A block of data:
────────────────────
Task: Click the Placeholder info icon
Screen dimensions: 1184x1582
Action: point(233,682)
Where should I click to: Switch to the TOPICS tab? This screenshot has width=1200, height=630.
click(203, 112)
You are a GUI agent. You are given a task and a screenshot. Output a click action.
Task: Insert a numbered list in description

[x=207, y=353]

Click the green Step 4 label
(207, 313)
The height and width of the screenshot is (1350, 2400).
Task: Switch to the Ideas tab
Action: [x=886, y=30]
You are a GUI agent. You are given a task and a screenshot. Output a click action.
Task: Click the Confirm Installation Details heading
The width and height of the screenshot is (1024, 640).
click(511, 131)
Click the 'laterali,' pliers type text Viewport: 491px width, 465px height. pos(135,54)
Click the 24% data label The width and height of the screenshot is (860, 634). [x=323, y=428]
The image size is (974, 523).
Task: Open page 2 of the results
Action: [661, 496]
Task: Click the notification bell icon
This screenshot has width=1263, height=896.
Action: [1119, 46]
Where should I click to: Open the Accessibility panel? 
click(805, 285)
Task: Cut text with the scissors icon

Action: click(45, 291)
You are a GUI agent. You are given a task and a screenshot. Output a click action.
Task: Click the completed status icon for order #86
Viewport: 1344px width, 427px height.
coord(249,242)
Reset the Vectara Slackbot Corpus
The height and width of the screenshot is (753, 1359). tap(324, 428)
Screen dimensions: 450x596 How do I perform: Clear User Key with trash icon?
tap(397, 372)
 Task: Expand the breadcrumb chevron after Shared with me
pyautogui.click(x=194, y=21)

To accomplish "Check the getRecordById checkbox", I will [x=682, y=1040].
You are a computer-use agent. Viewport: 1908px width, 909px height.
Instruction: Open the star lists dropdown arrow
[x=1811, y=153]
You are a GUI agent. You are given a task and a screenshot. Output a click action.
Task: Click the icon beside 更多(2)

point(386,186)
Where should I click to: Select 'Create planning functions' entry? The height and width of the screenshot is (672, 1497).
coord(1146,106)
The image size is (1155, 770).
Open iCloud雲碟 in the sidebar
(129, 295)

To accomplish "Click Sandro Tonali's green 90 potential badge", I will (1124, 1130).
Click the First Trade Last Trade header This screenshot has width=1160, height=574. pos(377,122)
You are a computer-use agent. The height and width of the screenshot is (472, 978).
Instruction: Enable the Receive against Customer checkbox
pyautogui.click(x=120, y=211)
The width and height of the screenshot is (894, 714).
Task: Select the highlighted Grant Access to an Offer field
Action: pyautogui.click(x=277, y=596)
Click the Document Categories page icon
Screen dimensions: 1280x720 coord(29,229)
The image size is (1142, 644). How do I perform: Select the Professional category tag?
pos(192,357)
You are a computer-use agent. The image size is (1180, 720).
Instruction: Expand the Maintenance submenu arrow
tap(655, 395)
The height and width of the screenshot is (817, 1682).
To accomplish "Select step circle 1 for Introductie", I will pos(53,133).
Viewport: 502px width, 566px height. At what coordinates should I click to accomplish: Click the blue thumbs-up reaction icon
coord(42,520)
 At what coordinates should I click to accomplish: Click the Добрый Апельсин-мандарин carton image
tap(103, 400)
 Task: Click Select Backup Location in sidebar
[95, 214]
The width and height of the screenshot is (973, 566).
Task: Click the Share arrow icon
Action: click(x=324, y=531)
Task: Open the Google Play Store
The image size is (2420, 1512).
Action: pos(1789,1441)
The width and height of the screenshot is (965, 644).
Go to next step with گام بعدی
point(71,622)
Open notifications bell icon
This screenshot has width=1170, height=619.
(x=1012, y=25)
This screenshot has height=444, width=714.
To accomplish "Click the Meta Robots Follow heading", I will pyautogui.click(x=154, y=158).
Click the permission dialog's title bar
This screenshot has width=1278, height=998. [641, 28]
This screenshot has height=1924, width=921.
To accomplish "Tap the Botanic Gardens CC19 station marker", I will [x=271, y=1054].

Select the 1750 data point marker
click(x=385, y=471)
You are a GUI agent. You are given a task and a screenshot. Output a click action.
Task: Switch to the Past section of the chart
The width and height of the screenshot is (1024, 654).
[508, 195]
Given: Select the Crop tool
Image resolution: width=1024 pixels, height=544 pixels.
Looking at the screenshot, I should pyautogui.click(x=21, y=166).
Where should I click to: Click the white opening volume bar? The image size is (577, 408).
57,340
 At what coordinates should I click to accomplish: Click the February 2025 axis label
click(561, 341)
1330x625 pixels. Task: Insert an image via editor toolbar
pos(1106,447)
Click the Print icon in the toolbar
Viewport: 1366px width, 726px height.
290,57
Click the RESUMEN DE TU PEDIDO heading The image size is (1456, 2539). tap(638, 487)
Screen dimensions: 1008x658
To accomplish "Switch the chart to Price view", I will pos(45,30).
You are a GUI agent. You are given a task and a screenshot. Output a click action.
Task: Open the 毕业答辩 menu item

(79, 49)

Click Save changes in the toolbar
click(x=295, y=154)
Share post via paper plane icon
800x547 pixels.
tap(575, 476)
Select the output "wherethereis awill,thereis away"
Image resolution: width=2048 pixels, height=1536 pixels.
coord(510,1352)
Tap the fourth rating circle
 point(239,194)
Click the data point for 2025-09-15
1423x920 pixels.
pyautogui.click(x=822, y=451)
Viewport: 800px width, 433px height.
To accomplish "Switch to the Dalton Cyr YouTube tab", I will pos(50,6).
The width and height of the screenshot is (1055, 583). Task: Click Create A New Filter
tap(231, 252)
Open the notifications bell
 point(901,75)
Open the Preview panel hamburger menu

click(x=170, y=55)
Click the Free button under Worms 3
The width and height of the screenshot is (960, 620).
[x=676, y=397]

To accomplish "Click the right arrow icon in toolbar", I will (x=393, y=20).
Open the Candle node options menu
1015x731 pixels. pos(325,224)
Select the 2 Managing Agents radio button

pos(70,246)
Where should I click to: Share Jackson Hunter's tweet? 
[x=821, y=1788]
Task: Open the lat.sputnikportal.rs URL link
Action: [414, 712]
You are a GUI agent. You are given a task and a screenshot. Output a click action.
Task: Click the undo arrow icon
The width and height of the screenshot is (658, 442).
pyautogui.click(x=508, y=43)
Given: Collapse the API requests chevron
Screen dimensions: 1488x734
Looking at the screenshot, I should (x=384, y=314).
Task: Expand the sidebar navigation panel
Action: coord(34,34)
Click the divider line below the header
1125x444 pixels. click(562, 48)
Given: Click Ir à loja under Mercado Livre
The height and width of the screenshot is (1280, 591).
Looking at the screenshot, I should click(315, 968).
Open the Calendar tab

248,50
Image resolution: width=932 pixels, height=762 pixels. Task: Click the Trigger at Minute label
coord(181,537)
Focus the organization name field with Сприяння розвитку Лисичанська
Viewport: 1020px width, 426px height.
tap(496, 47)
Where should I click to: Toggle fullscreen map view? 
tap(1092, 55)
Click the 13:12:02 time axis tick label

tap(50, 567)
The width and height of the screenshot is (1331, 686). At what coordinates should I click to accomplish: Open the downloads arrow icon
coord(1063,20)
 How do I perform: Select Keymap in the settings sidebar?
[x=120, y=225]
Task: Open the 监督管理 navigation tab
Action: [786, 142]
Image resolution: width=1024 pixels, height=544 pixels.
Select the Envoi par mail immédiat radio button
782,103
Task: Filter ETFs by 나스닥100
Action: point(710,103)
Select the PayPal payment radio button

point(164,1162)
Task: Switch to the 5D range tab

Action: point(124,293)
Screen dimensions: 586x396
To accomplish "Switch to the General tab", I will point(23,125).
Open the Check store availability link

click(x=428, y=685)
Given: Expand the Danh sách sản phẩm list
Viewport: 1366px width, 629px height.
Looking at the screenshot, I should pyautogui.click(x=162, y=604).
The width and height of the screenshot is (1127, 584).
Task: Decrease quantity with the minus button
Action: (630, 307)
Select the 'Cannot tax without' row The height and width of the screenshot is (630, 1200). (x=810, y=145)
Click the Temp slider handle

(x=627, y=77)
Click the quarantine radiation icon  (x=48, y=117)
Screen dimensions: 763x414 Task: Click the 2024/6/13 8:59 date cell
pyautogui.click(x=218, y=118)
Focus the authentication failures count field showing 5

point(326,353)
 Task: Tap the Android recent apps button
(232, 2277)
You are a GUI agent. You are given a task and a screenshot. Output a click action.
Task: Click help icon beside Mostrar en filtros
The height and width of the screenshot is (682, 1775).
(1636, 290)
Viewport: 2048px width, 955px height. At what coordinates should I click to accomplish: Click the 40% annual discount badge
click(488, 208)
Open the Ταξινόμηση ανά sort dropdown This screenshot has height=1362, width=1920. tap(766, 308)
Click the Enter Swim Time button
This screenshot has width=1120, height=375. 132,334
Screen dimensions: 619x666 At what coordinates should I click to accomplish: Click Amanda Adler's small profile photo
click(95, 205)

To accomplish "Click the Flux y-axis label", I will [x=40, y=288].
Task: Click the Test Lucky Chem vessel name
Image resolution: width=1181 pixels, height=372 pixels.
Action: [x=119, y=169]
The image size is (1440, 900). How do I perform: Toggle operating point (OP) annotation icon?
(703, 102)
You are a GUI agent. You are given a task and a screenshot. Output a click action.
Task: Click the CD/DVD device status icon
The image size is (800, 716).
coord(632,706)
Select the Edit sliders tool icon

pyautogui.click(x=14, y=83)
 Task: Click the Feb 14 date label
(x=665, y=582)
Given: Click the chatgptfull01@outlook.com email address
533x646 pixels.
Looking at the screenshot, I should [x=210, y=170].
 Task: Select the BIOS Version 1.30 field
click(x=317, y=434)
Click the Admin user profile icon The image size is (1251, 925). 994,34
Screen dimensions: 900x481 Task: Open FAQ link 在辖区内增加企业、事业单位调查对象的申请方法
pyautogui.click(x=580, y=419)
────────────────────
Output the lines from the start of the records up to and including the line with "click(511, 131)" as a Markdown table with columns named Row and Line, numbering each row and omitting blank lines.

TASK RESPONSE
| Row | Line |
|---|---|
| 1 | Task: Click the Placeholder info icon |
| 2 | Screen dimensions: 1184x1582 |
| 3 | Action: point(233,682) |
| 4 | Where should I click to: Switch to the TOPICS tab? This screenshot has width=1200, height=630. |
| 5 | click(203, 112) |
| 6 | You are a GUI agent. You are given a task and a screenshot. Output a click action. |
| 7 | Task: Insert a numbered list in description |
| 8 | [x=207, y=353] |
| 9 | Click the green Step 4 label |
| 10 | (207, 313) |
| 11 | The height and width of the screenshot is (1350, 2400). |
| 12 | Task: Switch to the Ideas tab |
| 13 | Action: [x=886, y=30] |
| 14 | You are a GUI agent. You are given a task and a screenshot. Output a click action. |
| 15 | Task: Click the Confirm Installation Details heading |
| 16 | The width and height of the screenshot is (1024, 640). |
| 17 | click(511, 131) |